“The time is far spent for us to use consultations to articulate wonderful coherent thoughts on creation. Proclaiming a Day of Creation, a Feast of Creation is only one small step. Using it as a call for faith-based action is the more important calling we have,” concluded Setri Nyomi, interim general secretary of the World Communion of Reformed Churches (WCRC), during a presentation at the Feast of Creation and Mystery of Creation conference, being held in Assisi, Italy, 15-16 March 2024.
Nyomi, speaking on an ecuemical panel titled “The genesis and blossoming of the Feast of Creation,” said that the WCRC’s commitment to creation care is based on Scripture.
“Human beings were rather called to stewardship which includes enjoying and living in harmony with other creation of God. The fall distorted all that,” he said. “But we have seen an astronomic increase in this distortion mainly in the last two centuries, where influenced by corrupt social and economic forces, there has been such a blatant disrespect of other creation, leading to the climate injustice we now see and the march towards self-destruction.”
He noted that 500 years ago “John Calvin had much to say about our care for the environment,” citing several passages from a sermon the Reformer preached:
Today, such cruelty is even greater among those who call themselves Christians … For today they go about scorching and burning the land which is worse than cutting throats … Human beings have distanced themselves from God and become brutish as a result.
Let us therefore take care not to uproot any fruit trees, but since the Word of God is the seed of life, let us endeavour to scatter it widely, so that it can put down strong roots and produce a tree that is not unfruitful, but one that produces much fruit.

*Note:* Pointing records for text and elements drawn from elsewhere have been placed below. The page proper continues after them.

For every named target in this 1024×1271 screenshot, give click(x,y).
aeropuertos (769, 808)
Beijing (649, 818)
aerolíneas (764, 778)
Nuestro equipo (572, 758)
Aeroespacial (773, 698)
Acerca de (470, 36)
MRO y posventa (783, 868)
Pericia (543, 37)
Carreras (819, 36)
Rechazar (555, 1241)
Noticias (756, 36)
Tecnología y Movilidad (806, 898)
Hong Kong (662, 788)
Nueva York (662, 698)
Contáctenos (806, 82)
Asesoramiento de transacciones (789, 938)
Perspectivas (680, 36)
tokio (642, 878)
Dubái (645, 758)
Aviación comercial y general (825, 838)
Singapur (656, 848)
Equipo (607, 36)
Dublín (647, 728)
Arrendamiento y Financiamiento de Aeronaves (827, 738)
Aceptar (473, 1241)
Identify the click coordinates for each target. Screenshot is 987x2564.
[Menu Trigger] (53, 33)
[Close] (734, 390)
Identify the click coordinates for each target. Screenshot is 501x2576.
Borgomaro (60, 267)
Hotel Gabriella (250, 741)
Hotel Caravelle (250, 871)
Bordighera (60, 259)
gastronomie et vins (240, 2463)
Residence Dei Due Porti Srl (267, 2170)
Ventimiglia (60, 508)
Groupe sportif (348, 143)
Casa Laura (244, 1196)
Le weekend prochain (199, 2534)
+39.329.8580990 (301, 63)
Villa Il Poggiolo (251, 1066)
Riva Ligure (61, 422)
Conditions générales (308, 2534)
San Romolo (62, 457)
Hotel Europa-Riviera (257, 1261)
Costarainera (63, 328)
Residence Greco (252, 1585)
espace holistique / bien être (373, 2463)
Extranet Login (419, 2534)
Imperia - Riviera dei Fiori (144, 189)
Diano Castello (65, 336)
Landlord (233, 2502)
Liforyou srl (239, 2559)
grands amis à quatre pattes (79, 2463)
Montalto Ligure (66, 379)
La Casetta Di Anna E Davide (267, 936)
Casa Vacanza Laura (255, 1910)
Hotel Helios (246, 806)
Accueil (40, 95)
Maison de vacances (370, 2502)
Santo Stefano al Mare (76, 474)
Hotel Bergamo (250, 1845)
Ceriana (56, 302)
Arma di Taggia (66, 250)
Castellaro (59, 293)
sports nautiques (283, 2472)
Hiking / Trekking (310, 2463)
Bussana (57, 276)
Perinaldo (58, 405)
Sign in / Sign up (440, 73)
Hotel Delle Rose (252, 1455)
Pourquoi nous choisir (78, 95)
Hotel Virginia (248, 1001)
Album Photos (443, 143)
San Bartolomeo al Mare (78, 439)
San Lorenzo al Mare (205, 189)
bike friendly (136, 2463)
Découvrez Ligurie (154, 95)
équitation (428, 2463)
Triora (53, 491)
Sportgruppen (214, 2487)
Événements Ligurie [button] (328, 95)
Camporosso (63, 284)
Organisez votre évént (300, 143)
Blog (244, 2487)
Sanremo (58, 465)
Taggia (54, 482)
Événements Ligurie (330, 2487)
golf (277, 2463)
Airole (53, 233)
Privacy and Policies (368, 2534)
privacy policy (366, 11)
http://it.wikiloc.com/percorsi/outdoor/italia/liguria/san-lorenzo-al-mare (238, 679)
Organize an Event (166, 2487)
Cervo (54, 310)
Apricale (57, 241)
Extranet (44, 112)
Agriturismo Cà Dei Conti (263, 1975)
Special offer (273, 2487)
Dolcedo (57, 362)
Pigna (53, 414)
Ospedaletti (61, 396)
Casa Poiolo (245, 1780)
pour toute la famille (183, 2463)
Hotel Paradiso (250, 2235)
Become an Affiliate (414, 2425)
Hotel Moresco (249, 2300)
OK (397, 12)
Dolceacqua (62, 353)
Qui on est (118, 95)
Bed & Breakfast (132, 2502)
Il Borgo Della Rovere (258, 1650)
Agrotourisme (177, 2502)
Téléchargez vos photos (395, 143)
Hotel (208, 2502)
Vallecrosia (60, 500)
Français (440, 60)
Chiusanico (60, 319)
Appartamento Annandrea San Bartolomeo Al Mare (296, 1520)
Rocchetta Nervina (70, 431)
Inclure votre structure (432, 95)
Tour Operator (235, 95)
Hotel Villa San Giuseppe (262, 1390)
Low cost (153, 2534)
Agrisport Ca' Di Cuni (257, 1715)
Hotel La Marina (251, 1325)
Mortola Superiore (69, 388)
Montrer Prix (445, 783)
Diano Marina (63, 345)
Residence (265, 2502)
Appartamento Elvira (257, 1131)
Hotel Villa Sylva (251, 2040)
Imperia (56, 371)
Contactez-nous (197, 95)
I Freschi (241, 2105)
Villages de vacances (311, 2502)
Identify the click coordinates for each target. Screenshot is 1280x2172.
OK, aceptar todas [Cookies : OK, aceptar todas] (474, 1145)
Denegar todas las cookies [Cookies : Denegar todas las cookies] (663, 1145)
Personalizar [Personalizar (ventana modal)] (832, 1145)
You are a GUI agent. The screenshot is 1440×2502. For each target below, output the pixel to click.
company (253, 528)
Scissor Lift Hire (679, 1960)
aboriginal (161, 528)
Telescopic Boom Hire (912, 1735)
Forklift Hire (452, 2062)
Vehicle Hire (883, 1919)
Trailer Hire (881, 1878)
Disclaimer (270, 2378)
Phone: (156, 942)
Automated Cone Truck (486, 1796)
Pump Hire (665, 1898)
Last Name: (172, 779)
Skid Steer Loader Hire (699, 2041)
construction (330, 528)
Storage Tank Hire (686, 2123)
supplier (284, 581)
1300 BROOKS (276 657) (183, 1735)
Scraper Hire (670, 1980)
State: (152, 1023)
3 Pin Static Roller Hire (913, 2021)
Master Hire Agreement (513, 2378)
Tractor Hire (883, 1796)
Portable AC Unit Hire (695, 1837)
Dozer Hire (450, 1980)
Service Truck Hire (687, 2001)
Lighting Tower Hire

God has chosen us for His people and here God shows us a justice that must permeate our whole lives.
Nyomi then noted the WCRC’s current commitment to climate justice, articulated in the Accra Confession: “With our long-standing commitment to justice, we do not separate economic justice and climate justice. In the Accra Confession that link is clear at several places. In Paragraph 5, we noted: ‘We have heard that creation continues to groan, in bondage, waiting for its liberation (Romans 8:22). We are challenged by the cries of the people who suffer and by the woundedness of creation itself. We see a dramatic convergence between the suffering of the people and the damage done to the rest of creation.’”
“We are constantly calling on our member churches to make this commitment an integral part of the mission to which we have been called,” he said.
Other members of the panel included representatives from the Anglican Communion, Conference of European Churches, Lutheran World Federation, Roman Catholic Church, World Council of Churches, and World Methodist Council.
Participants at the conference gathered from around the world. Other members of the WCRC included Hanns Lessing, executive secretaery for communion and theology; Philip Vinod Peacock, executive secretary for justice and witness; Ernst Conradie of the University of the Western Cape (South Africa), and Claudio Carvalhaes of Union Theological Seminary (New York City).
The conference was hosted by the Laudato Si’ Action Platform, a shared space where the Church develops a bold and active response to the ecological crisis, so urgently illustrated in Pope Francis’ encyclical Laudato Si’.
The justice work of the WCRC is supported by the Council for World Mission Otto per Mille.